Task input:

>>

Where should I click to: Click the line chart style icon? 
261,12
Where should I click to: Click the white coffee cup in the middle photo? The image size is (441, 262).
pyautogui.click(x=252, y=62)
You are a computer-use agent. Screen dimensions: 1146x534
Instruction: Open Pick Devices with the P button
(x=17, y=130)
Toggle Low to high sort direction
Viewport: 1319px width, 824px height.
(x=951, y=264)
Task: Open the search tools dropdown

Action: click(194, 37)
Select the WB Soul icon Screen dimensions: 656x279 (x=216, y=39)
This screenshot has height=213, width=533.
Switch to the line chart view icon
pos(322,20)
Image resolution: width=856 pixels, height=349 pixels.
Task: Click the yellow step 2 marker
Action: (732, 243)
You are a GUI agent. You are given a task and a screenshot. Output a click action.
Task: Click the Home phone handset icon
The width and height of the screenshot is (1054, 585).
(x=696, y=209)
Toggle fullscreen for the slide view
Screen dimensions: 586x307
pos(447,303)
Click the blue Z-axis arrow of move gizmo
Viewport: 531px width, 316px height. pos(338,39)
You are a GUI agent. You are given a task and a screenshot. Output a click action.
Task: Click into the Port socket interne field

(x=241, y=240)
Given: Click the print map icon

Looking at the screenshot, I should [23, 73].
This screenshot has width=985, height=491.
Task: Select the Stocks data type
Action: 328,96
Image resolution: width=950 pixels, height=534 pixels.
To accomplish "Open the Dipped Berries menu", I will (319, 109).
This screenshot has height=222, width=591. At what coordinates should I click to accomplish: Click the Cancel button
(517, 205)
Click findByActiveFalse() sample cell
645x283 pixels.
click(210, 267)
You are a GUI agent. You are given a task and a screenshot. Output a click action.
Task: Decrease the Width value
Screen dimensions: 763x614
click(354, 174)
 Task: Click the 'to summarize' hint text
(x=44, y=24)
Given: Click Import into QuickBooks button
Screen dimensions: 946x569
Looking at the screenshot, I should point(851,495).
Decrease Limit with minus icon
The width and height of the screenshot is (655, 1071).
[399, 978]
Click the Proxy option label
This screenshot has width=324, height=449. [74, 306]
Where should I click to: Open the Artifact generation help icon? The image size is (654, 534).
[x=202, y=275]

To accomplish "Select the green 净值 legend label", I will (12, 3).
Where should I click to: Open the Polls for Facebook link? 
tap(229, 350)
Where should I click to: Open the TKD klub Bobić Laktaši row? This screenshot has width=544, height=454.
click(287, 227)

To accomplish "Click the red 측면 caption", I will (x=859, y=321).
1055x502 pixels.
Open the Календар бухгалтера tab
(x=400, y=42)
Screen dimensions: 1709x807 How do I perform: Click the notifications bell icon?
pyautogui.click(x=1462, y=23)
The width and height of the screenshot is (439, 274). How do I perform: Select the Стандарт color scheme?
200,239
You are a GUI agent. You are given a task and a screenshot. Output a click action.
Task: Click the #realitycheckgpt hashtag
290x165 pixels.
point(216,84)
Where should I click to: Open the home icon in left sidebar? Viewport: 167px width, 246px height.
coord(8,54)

<<

Aim of the exercise: If a line in the records above has the word "will", copy it.

Solution to this exercise:
To accomplish "Open the Dipped Berries menu", I will (319, 109).
To accomplish "Select the green 净值 legend label", I will (12, 3).
To accomplish "Click the red 측면 caption", I will (x=859, y=321).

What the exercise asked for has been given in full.